WINTER / SNOW TIRE TECH
How to Confirm a Winter Performer
(Lea en español)
In 1999, The U.S. Tire Manufacturers Association (USTMA) and the Rubber Association of Canada (RAC) agreed on a performance based standard to identify passenger and light truck tires that attain a traction index equal to, or greater than 110 (compared to a reference tire which is rated 100) during the specified American Society for Testing and Materials traction tests on packed snow. The standard helps ensure drivers can easily identify tires that provide a higher level of snow traction, and tires meeting that standard are branded with the three-peak mountain snowflake (3PMSF) symbol.
A three-peak mountain snowflake (3PMSF) symbol branded on the tire's sidewall identifies tires that meet the required performance in snow testing.
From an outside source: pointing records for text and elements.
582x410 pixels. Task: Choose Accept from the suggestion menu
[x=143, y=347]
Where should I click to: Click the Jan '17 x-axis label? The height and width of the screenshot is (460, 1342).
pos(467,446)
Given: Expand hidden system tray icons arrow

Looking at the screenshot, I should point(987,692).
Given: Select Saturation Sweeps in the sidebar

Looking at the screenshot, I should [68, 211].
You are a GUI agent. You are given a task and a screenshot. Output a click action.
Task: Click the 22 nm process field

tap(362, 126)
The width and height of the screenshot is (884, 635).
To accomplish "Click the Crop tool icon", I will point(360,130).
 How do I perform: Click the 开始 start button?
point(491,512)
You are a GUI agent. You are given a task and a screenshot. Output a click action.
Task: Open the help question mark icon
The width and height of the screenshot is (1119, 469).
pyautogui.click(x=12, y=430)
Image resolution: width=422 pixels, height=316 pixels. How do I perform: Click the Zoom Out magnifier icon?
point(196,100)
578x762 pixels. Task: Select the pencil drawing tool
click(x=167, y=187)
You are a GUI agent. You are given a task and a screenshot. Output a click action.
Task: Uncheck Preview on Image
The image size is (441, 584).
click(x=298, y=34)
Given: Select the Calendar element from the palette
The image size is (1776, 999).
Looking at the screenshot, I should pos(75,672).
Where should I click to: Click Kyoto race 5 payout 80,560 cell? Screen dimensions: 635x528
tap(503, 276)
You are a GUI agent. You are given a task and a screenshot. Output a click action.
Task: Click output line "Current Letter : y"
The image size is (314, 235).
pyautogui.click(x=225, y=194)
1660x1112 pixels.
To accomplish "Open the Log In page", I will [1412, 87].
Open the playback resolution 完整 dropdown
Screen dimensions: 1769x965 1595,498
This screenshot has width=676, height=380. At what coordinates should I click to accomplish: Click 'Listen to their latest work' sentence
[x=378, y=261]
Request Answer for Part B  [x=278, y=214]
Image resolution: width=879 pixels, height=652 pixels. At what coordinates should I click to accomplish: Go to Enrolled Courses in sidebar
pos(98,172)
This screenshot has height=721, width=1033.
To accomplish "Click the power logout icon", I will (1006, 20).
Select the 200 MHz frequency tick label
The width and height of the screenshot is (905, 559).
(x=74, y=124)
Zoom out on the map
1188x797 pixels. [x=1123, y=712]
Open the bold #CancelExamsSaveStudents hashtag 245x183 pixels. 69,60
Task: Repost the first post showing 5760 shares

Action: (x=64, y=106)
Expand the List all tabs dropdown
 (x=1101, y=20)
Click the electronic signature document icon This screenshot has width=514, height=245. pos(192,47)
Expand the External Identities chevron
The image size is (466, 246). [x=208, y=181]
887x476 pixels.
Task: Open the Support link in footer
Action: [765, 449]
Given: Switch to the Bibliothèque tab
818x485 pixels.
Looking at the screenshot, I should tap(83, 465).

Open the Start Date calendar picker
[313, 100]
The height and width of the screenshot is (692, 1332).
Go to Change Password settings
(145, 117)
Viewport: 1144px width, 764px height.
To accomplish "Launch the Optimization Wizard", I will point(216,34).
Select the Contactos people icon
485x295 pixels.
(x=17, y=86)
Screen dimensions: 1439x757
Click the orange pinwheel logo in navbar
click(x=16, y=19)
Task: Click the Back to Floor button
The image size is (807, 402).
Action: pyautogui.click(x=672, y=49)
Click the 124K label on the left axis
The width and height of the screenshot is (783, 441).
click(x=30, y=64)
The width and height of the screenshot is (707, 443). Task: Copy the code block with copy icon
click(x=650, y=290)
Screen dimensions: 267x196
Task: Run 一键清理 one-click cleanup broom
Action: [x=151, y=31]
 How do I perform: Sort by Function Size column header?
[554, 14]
Note: A Highway Safety Code regulation passed September 17, 2008 for Quebec, Canada, stipulates that: "Between 15 December to 15 March, the owner of a taxi or passenger vehicle registered in Quebec may not put the vehicle into operation unless it is equipped with tires specifically designed for winter driving, in compliance with the standards prescribed by government regulation. The prohibition also applies to any person renting out passenger vehicles not equipped with that type of tires."
Starting December 15, 2014, the Highway Safety Code regulation specifies only tires bearing the three-peak mountain snowflake symbol will be considered acceptable winter/snow tires in Quebec.
"A three-peak mountain snowflake symbol branded on the tire's sidewall identifies tires that meet the required performance in snow testing."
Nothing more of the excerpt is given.